Does anyone have any idea what’s going on here? Why is the GUI so badly affected by this error and why can’t I even start a SMART test to begin with?
My system:
Hypervisor: UNRAID
VM: TrueNAS TrueNAS-13.0-U6.1
DISKS: 10x 4tb Iron Wolf (2x 5 disk RadiZ2 ) & 6x 2tb Samsung SSD (3x mirrors) distributed on two controllers
Controller #1: LSI9300-16i HBA looped through to VM (only half is looped through, the controller is actually two 8i controllers) with the recommended TrueNAS firmware 16.00.12.00 (8x 4tb HDD)
#2 Controller: Mainboard SATA from a Pro WS W680-ACE with the 6 SSDs and two more HDDs (also routed through)

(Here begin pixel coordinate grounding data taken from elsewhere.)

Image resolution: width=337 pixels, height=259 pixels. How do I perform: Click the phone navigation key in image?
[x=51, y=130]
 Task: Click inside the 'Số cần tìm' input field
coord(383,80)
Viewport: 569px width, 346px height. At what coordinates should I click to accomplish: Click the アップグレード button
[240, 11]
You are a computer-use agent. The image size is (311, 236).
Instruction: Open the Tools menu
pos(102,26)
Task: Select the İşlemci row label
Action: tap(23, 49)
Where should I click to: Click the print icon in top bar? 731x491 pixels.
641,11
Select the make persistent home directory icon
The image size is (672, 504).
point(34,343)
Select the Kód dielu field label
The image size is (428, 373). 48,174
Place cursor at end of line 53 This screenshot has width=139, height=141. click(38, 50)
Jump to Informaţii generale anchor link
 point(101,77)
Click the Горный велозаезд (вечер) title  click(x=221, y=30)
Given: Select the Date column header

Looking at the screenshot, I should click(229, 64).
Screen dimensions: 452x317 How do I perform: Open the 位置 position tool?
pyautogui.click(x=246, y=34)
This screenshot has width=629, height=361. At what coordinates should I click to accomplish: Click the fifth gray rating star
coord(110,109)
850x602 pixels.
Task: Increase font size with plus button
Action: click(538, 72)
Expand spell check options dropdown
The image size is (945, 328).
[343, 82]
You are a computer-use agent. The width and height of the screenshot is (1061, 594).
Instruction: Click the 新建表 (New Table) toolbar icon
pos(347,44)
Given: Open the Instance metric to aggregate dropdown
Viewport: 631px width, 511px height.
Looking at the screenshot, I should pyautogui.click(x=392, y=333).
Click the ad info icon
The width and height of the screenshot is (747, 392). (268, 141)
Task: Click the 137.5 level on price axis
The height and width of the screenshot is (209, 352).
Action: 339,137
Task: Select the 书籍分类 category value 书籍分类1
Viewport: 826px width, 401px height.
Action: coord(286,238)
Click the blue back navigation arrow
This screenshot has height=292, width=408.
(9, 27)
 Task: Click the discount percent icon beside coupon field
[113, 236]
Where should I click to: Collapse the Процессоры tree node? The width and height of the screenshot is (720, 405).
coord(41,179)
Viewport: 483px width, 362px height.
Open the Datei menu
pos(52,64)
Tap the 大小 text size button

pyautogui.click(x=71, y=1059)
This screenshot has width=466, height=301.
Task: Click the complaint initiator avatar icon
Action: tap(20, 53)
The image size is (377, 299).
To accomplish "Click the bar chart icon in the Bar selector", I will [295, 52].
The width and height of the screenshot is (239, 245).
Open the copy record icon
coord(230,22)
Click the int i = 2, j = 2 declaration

Before that TrueNAS was actually running smoothly and I even had transfer rates of over 2Gb/s from local Windows VMs, but now, I’m not sure if the software, virtualization or the drives are the problem. I remembered having problems with the da7 drive in the past, but as far as I know the names can change and I didn’t record the drive ID unfortunately. Ignoring that the UI should work normally even with a failed drive.
Does anyone have any ideas on how to troubleshoot/fix this?
I would start with swapping drive bays/ potentially new drives but without even seeing able to execute a SMART check this seems to be a dead end.
Thanks for any reply.